R.E.M will celebrate the 25th anniversary of its hit Automatic for the People LP with a deluxe reissue later this year. Following the successful release of Out Of Time, their first album with Warner Bros. Records, R.E.M. began work on their eighth studio album Automatic For The People which was to be an album full of faster, more upbeat songs . The end result, however, was music that frontman Michael Stipe described as “very mid-tempo” and “pretty fucking weird”. But those weird songs, including “Drive”, “Everybody Hurts”, and “Man on the Moon”, would help the album go platinum four times in the US, six times in the UK, and be considered one of the best albums ever released by the band.

The band broke the news via social media, telling followers the Automatic anniversary edition should arrive this autumn. Although we’re still waiting on specific details regarding the set’s contents, it’ll presumably follow the pattern established by last year’s deluxe 25th anniversary reissue of Out of Time, which added demos, live tracks, videos, and new liner notes to the remastered LP.

Automatic for the People‘s reissue is being supervised by the freshly launched Craft Recordings imprint under Concord Bicycle’s label umbrella. As recently announced via a Concord press release, Craft was established to help the company place a greater focus on its large and expanding vault of catalog recordings by a variety of artists and labels, with an emphasis on the deluxe packages that have surged in popularity over the last several years.

“Using the original analog masters whenever possible, the company will create thoughtfully produced, detailed packaging with a commitment to preservation and a meticulous devotion to quality,” reads the company’s press release. “Further, Craft Recordings will continue to partner with artists and estates to preserve and enhance the musical heritage of these landmark recordings and compositions.”

https://www.youtube.com/watch?v=NQv8agJJXok

R.E.M. / Automatic For The People super deluxe edition

This November, Concord Music’s Craft Records imprint will reissue a 25th anniversary super deluxe edition of R.E.M.‘s 1992 album “Automatic For The People”.
We knew this was coming (it was mentioned when Craft Records was launched) and the super deluxe edition very much echoes the content of last year‘s Out Of Time super deluxe, if not the presentation.
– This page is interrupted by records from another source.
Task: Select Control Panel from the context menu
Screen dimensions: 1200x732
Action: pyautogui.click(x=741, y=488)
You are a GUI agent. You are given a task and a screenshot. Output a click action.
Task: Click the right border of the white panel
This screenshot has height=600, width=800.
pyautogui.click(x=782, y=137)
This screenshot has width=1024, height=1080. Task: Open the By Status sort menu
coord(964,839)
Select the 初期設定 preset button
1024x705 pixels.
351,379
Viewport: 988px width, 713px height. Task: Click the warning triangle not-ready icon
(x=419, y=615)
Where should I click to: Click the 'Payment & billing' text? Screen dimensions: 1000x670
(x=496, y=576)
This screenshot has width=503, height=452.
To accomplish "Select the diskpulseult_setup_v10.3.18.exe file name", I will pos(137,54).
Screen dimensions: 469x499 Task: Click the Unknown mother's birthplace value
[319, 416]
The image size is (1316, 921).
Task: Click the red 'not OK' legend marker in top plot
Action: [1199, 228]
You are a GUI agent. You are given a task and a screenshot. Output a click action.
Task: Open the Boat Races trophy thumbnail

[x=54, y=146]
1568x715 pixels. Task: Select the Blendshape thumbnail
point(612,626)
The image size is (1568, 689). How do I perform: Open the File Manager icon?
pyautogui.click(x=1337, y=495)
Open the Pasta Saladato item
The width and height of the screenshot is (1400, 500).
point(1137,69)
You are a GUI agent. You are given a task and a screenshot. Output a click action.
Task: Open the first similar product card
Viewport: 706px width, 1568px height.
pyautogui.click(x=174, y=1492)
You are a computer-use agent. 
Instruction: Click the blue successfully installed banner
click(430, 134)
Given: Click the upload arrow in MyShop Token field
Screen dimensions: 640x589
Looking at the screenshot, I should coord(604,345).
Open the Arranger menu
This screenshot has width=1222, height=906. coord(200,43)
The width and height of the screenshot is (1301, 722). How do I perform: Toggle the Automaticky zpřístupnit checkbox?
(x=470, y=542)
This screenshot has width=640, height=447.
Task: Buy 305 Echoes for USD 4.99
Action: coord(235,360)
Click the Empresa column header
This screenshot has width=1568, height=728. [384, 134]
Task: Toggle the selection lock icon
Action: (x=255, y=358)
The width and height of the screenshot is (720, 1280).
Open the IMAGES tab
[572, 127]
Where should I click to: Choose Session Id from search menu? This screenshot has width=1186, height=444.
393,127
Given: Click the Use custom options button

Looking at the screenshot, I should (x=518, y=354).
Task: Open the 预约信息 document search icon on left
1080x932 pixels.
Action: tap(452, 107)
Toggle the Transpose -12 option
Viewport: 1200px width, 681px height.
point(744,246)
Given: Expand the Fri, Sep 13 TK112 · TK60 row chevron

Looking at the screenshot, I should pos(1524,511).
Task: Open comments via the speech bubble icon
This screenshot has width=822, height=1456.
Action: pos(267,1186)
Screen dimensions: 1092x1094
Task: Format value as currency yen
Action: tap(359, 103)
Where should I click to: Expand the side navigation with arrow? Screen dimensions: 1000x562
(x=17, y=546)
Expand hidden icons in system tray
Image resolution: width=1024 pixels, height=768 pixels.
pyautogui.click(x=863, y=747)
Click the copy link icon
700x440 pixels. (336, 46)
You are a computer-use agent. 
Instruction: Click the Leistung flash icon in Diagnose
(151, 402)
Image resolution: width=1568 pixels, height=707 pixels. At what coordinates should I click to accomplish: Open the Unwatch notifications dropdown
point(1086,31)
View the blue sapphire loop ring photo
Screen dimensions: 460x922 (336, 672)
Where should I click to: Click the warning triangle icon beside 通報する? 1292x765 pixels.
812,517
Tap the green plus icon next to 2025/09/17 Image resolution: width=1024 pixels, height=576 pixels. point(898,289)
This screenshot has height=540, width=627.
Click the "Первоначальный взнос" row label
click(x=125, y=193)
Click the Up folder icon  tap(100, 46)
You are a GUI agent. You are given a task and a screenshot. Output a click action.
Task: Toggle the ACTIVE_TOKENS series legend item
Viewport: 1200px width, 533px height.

R.E.M. is excited to announce the reissue of their landmark album Automatic For The People to commemorate the record’s 25th Anniversary. Due November 10th via Craft Recordings, the remastered album will be available in a variety of formats, the most extensive of which is the Deluxe Anniversary Edition, which will feature the album in its entirety mixed in Dolby Atmos. The album (plus bonus track “Photograph,” featuring Natalie Merchant) was remixed in Dolby Atmos by Automatic’s original producer, Scott Litt, and engineer, Clif Norrell. This technology delivers a leap forward from surround sound with expansive, flowing audio that immerses the listener far beyond what stereo can offer. It transports the listener inside the recording studio with multi-dimensional audio – evoking a time when listening to music was an active, transformative experience, and reigniting the emotion you felt when you first heard the album in 1992. R.E.M.’s Automatic For The People is the first album to be commercially released in this expressive, breathtaking format. In addition, the 4-disc Deluxe Edition will offer a wealth of previously unreleased material. The band selected 20 never-before-heard demos from the LP’s sessions, including the fully-realized, unreleased track “Mike’s Pop Song” and the oft-mused about song, “Devil Rides Backwards.” “Mike’s Pop Song” is available NOW as an instant great track with preorder of the reissue.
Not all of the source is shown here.